Op 15 januari 2018 is er een hoorgesprek geweest. Het verslag van het hoorgesprek is op 24 januari 2018 aan u toegezonden. Tijdens het hoorgesprek zijn geen nadere gegevens overgelegd.”

2.9.

Bij brief van 8 januari 2018 heeft de Inspecteur aan belanghebbendes gemachtigde laten weten voornemens te zijn het bezwaar ter zake van auto 2 ongegrond te verklaren. Aangegeven is dat een voorstel zal worden gedaan of reeds is gedaan voor een hoorgesprek.

2.10.

De Inspecteur heeft belanghebbendes gemachtigde bij brief van 18 januari 2018 uitgenodigd voor een hoorgesprek, te houden op 13 februari 2018.

2.11.

Bij brief van 25 januari 2018 is die datum gewijzigd in 12 februari 2018 en nadien, bij brief van 12 februari 2018, in 19 februari 2018, van 13.00 uur tot 16.00 uur. In die laatste brief heeft de Inspecteur aangegeven dat de afspraak daartoe telefonisch is gemaakt op 8 februari 2018 en reeds is bevestigd in een brief van 9 februari 2018. Tijdens het hoorgesprek zouden meerdere lopende bezwaren worden besproken, waaronder zaken - als de onderhavige - waarin de vennootschap van [naam1] (hierna: [naam1] ) een bemiddelende rol heeft gespeeld bij de import van een voertuig.

2.12.

Op 19 februari 2018 is belanghebbendes gemachtigde tezamen met de heer [naam1] ten kantore van de belastingdienst verschenen en heeft een gesprek plaatsgevonden met de Inspecteur.

2.13.

Naar aanleiding van dat gesprek heeft de Inspecteur bij brief van 22 februari 2018 het volgende geschreven aan belanghebbendes gemachtigde:

“Tijdens het hoorgesprek van afgelopen maandag, 19 februari 2018, stonden een aantal dossiers voor inzage/bespreking gepland. Op bijgaande lijst staan de dossiers vermeld [Hof: o.a. het onderhavige bezwaar]. (…) Er stonden wel dossiers op waar de heer [naam1] – naar eigen zeggen – op enigerlei wijze betrokken is; klanten van [naam2] B.V.

(…)

In een telefoongesprek op 15 februari 2018 gaf u aan op 19 februari 2018 geen dossiers van [naam2] B.V. te willen bespreken omdat de heer [naam1] niet aanwezig kon zijn. Ik heb daarop besloten de hoorzitting wel door te laten gaan en (ook) de dossiers waarbij [naam2] B.V. betrokken zou zijn beschikbaar te houden.

(…)

Ondanks eerdere melding van verhinderd verscheen de heer [naam1] wel tijdens de hoorzitting. U kondigde zijn aanwezigheid aan met de beperking dat hij geen inzage wenste en ook niet gehoord wilde worden. Maar dat er slechts sprake zou zijn van een gesprek over de gang van zaken rond de hoor gesprekken. (…)

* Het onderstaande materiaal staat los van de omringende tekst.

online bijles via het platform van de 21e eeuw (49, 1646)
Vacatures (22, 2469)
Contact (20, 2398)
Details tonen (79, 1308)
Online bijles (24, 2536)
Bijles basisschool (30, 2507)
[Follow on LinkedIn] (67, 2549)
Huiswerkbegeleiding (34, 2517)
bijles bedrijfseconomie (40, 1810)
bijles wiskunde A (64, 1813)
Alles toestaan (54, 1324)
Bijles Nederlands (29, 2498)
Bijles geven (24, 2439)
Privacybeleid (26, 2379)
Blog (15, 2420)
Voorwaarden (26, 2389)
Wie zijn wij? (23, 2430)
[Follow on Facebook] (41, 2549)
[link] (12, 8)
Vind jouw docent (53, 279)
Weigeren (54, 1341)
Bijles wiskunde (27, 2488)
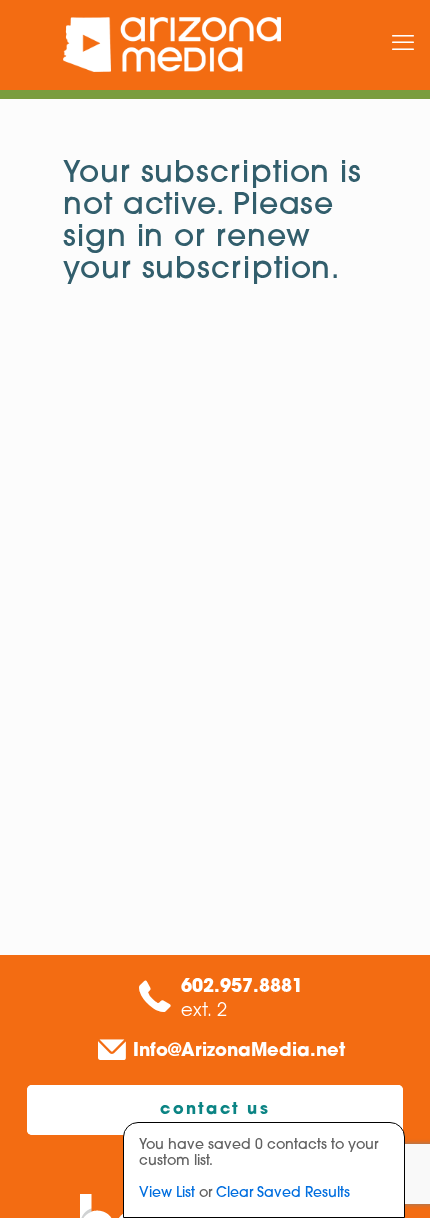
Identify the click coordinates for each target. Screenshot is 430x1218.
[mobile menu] (403, 45)
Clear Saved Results (283, 1193)
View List (167, 1193)
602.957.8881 (242, 988)
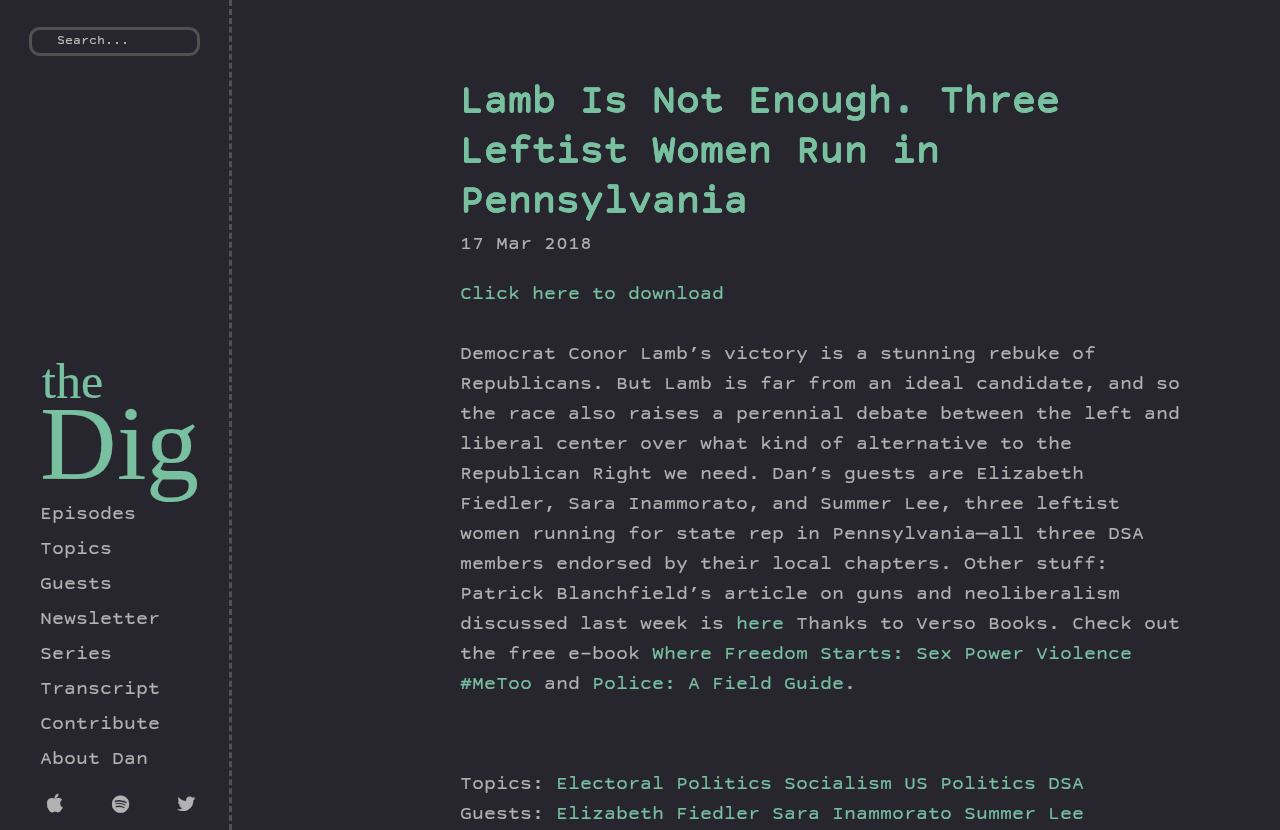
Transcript (100, 690)
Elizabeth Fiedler (664, 815)
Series (76, 655)
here (760, 625)
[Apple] (59, 807)
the (72, 381)
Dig (119, 443)
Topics (76, 550)
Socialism (838, 785)
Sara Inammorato (868, 815)
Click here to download (592, 295)
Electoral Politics (664, 785)
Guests (76, 585)
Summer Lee (1024, 815)
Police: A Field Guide (718, 685)
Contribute (100, 725)
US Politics (970, 785)
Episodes (88, 515)
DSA (1066, 785)
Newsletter (100, 620)
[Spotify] (124, 807)
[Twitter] (189, 807)
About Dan (94, 760)
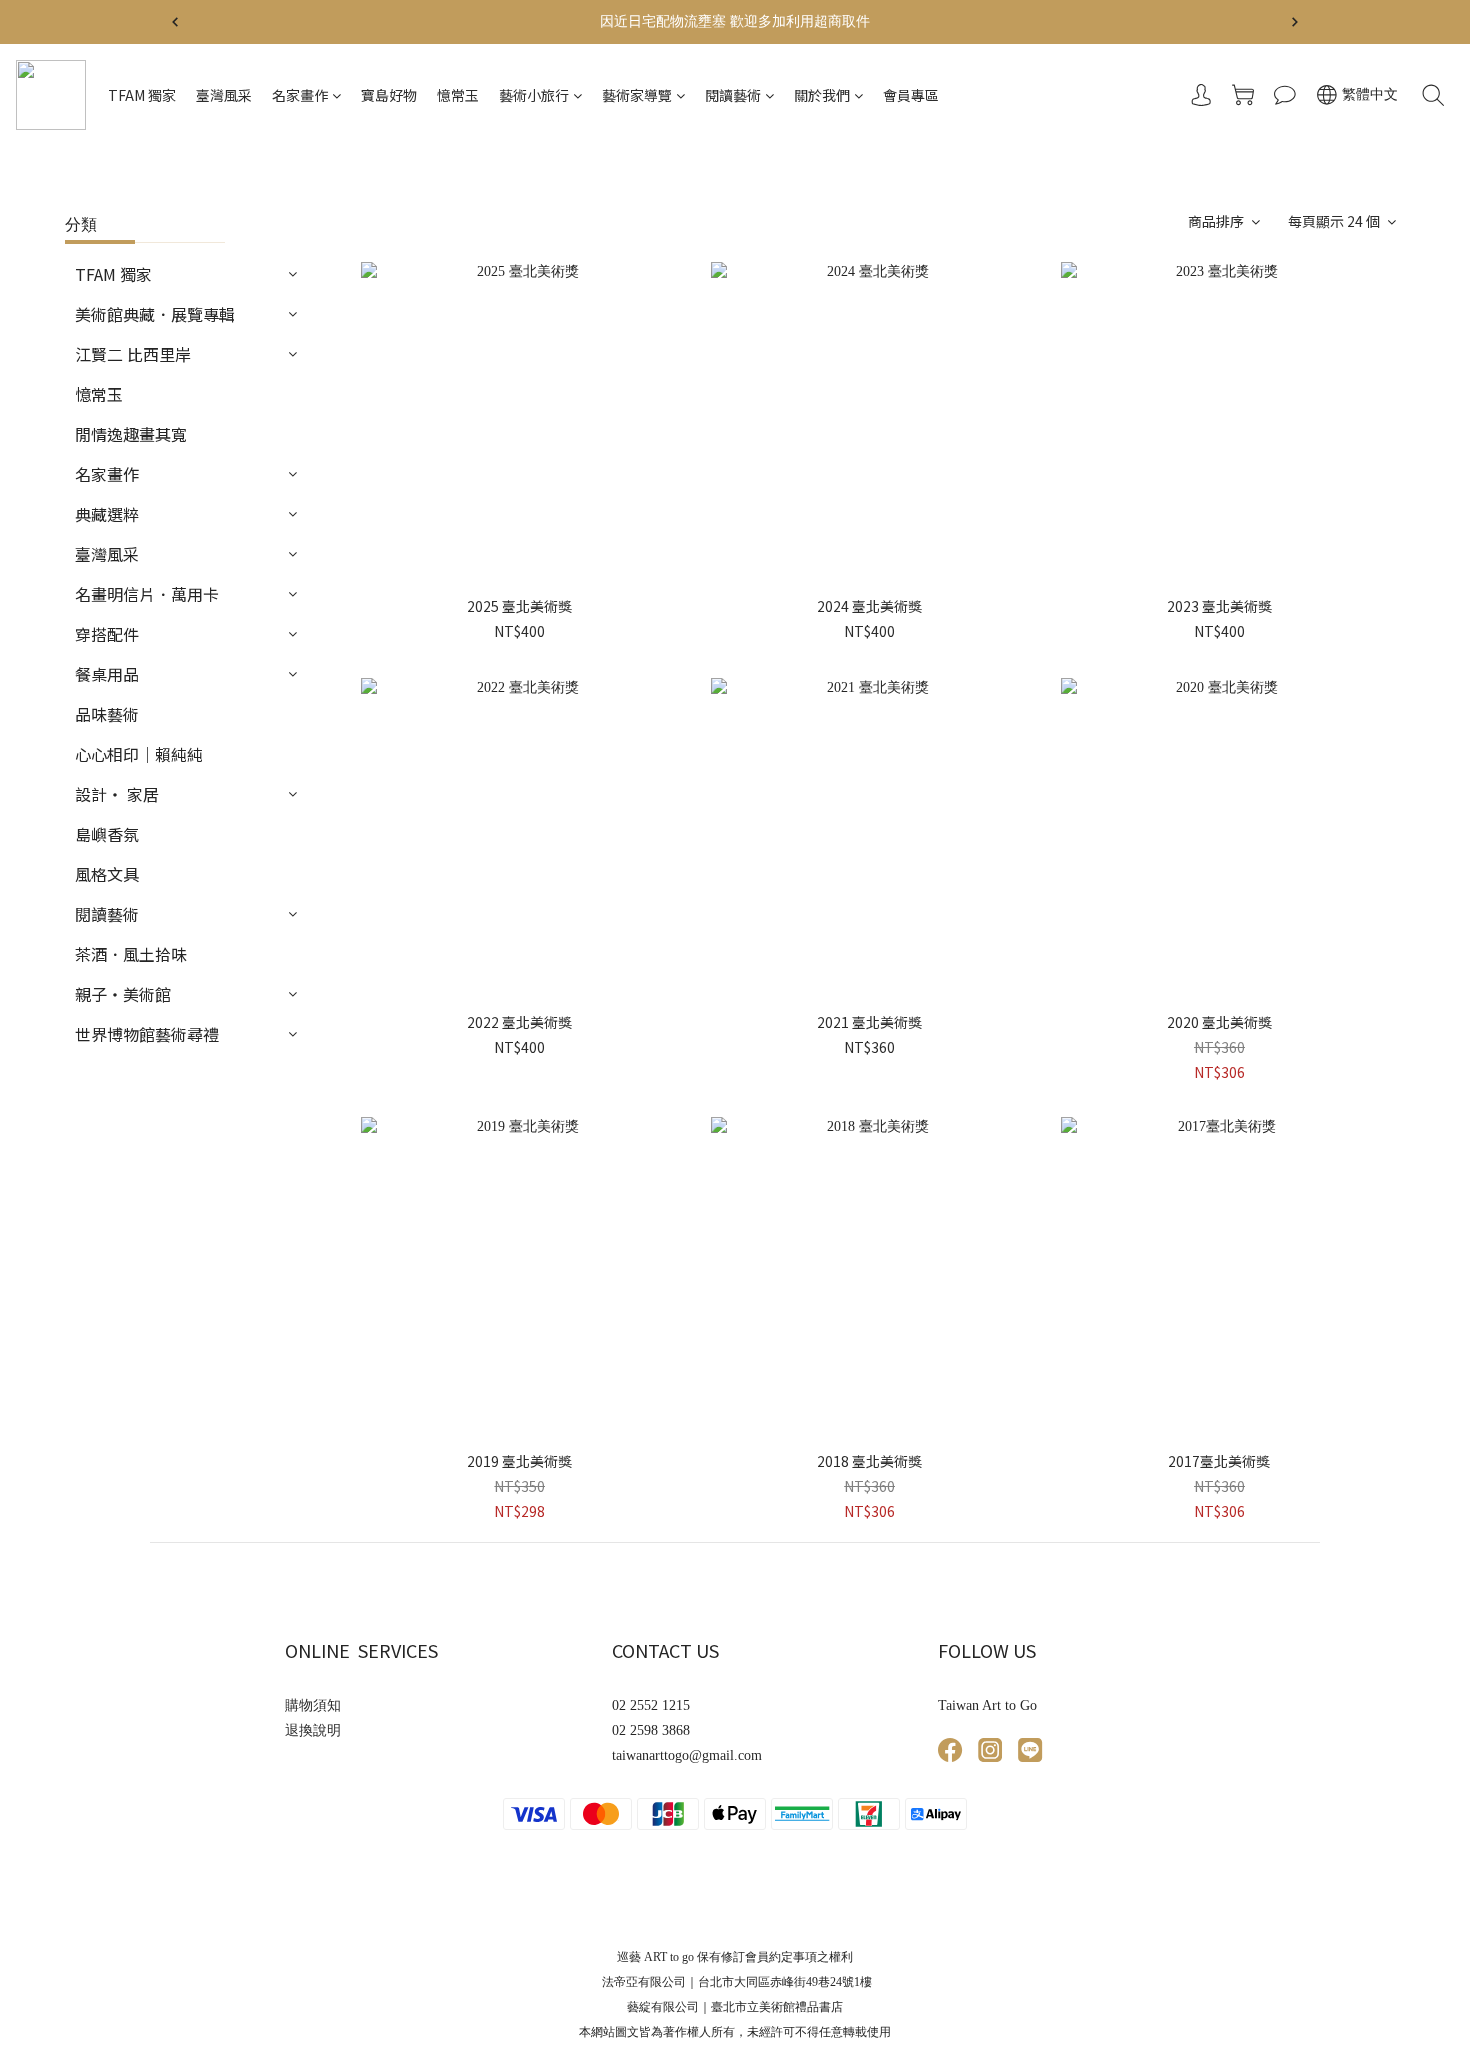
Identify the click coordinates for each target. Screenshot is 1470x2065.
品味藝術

De heer [naam1] gaf te kennen dat de aan u verstrekte volmacht door hem beperkt is en dat u zonder zijn aanwezigheid van hem geen hoor gesprekken mag bijwonen en dus ook in die hoor gesprekken feitelijk niet als gemachtigde mag handelen. (…) Daarnaast is de heer [naam1] van mening dat de manier waarop ik u uitnodig voor een hoorzitting niet gepast en niet effectief is. (…)

Daarop heb ik te kennen gegeven dat ik in geval van volmacht de gemachtigde uitnodig en dat er – indien een datum niet schikt – een nieuwe datum gezocht wordt. (…)

(…)

Afsluitend

De heer [naam1] , als klant, heeft afgelopen 2 maanden iedere uitnodiging tot horen naast zich neergelegd. Hij stelt kennelijk geen prioriteit om gehoord te worden, wil echter wel te praten over hoe hij uitgenodigd wil worden. (…)

Ons verzoek om – nu de heer [naam1] toch aanwezig was – de klaarliggende dossiers in te zien en daarna het hoorgesprek te doen, werd door u én de heer [naam1] direct afgewezen. Dat leidt hier tot de conclusie dat u kennelijk niet (meer) gehoord wenst te worden voor deze dossiers.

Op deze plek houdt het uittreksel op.